3. Il Gabinetto del Dottor Caligari (Das Cabinet des Dr. Caligari) di Robert Wiene – Germania, 1920

Capolavoro del cinema horror muto, Il Gabinetto del Dottor Caligari è anche pietra miliare dell’espressionismo tedesco, che in questo film del 1920 vede il suo apogeo. Come i dipinti che a questa corrente artistica appartengono, così anche questo film rispecchia la crisi intellettuale che si è resa protagonista della riflessione filosofica della prima metà del ‘900, giocando molto sul tema del doppio come mezzo di definizione del limite che separa la realtà dalla menzogna. Le scenografie sghembe e spigolose, in puro stile espressionista, rendono l’atmosfera del film quasi irrespirabile, opprimente ed allucinata, coadiuvate da una regia pacata e lenta, con un montaggio minimale, che si affida a lunghe inquadrature statiche.

2. La Corazzata Potëmkin (Bronenosets Potëmkin) di Sergej Michajlovič Ėjzenštejn – URSS, 1925

Uno dei film muti più noti ma famigerati di sempre, almeno qui in Italia, grazie a (o forse sarebbe meglio dire “a causa di”) una celeberrima battuta di Fantozzi, La Corazzata Potëmkin è uno di quei film circondati da un alone di leggenda ed orrore, agli occhi di chi non l’ha mai visto. Basti pensare che molti pensano che duri numerose ore, mentre, invece, la sua lunghezza è inferiore ad un’ora e venti. Ma, al di là delle quisquilie popolari, questo film è una di quelle opere che, forse ancor più di qualsiasi altro film presente in questo articolo, andrebbe obbligatoriamente visto da chiunque si definisca appassionato di cinema. I motivi sono innumerevoli ma quello più importante è la sua attenzione maniacale al montaggio. Il cinema muto sovietico, infatti, è stato pioniere della sperimentazione del montaggio, partendo dal padre di quest’arte, David Wark Griffith, per raffinarla e renderla centro dell’interesse dei teorici e dei registi russi. Ėjzenštejn, tra tutti i grandi nomi sovietici, è quello che maggiormente ha contribuito allo sviluppo di questa fase produttiva e, probabilmente, senza La Corazzata Potëmkin il cinema come lo conosciamo oggi non sarebbe mai esistito.

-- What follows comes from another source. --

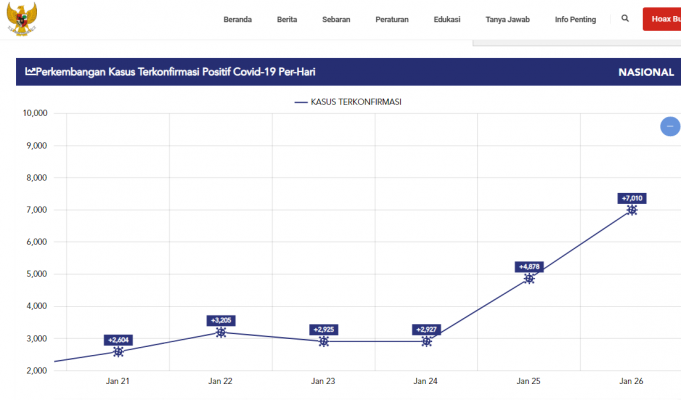Image resolution: width=681 pixels, height=400 pixels.
Task: Click the virus marker for Jan 21
Action: coord(119,351)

1. La Passione di Giovanna d’Arco (La Passion de Jeanne d’Arc) di Carl Theodor Dreyer – Francia, 1928

Considerato come l’ultimo capolavoro del cinema muto, La Passione di Giovanna d’Arco è il film che meglio rappresenta la poetica del Maestro danese Carl Theodor Dreyer, il suo minimalismo formale, che in futuro si svilupperà ulteriormente in film come Ordet, senza però mai raggiungere la potenza de La Passione, vede in questo film francese la sua massima espressione. I primi piani dominano l’intera durata della pellicola, rendendo qualsiasi collocazione spazio-temporale assente. Dove si svolge la storia? Quando si svolge? Solo i capi d’abbigliamento della crudele giuria si rendono indizi del setting del film, il quale diviene una riflessione, nonché massimo ritratto universale, del dolore. Poche sono le inquadrature che non si concentrano sui volti ed ogni singolo frame del film ha una valenza simbolica raramente presente in qualsiasi altro film. La Passione di Giovanna d’Arco non è affatto un’opera semplice da guardare ma è, senz’altro, una delle esperienze cinematografiche più soddisfacenti che mai si potrebbero vivere, un film che vivrà in eterno nella storia del cinema e nella mente (e nel cuore) di chi lo ha visto.